There’s a lot going on between the Home from Home building and the barricade. Behind the barricade — piled high with bundles of paper, school desks, chairs and anything else that could be dragged outside the Home from Home — giraffe heads perched on long necks were waving; and beyond the barricade, which in the grey light of dawn seemed to be getting higher and higher, ‘Happy Song’ soldiers were flitting about, dragging bundles of paper and various other things. I couldn’t recognize their faces at that distance. All I could see beyond the rampart were vague flittering figures in uniform. Crouching low I carried on… and I had to slip past the first tank of the chain of defence that had lined up ready to fire. They must have been able to see me! So I walked on slowly, just walking… At the very moment when I felt a gun barrel in my back, I heard, ‘ Eto Ilya — it’s Ilya!’ Timosha looked closely at me from under his tin helmet. He was worn out! A second gunner in a raggedy sailor shirt and camouflage dress was just as tired-looking. They stared at me, but without really trying to work out where I’d been all that time… ‘Great to see you! Off to the captain with you!’ said Timosha, severely. He was staring at my tracksuit top. Perhaps he wondered why I wasn’t wearing the tankman’s jacket that he had pinned me into with his own hands. With a wave of his gun he chivvied me round behind the tank in the direction of the barricade. The other one never opened his mouth. They were saving their breath, and saving on movement. I knew this kind of stiffness. They could scent battle in the air, and wanted to be prepared. I went where they told me.

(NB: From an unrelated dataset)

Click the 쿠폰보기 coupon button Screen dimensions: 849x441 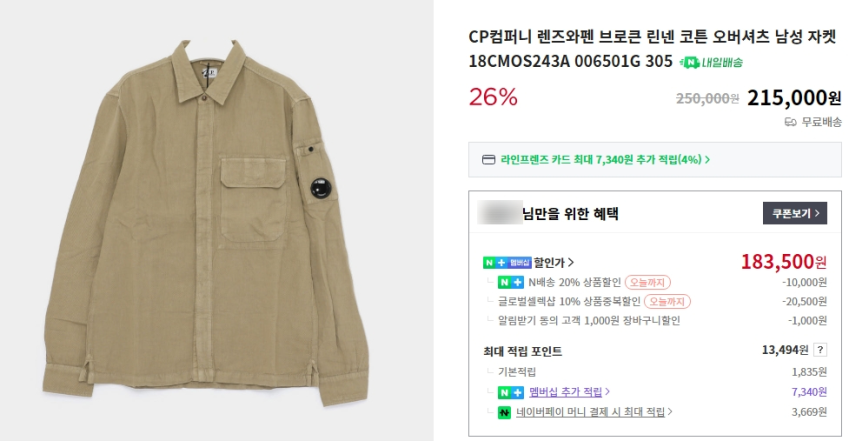click(x=794, y=213)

The first light from the sky had diluted the shadow of the Home from Home into wisps that the gunners shredded as they moved around in it. They were pouring water onto the bundles of paper they’d piled up as defensive mounds — a burning barricade is hard to defend. Also on the barricade they’d put the stove from the kitchen workshop, and piles of wood from the cellar. They’d gone and chopped up the cubicles! There were all sorts of boxes and piles of bricks. They must have gutted the insides of our poor Home from Home… I walked slowly over to the barricade, walking as tall as possible, so as not to be mistaken for some enemy saboteur on a recce and killed by a burst of gunfire. But the helmeted gunner on sentry duty just waved to me. He recognized me… I skipped over the paper bundles in his sector and there I was, standing outside the Home from Home.
In my head I sorted out what I was going to say to Captain Yegorov. It was obvious from the unit’s combat situation and the dead tank that the Bandits hadn’t been fibbing: the new Russians didn’t want this lot.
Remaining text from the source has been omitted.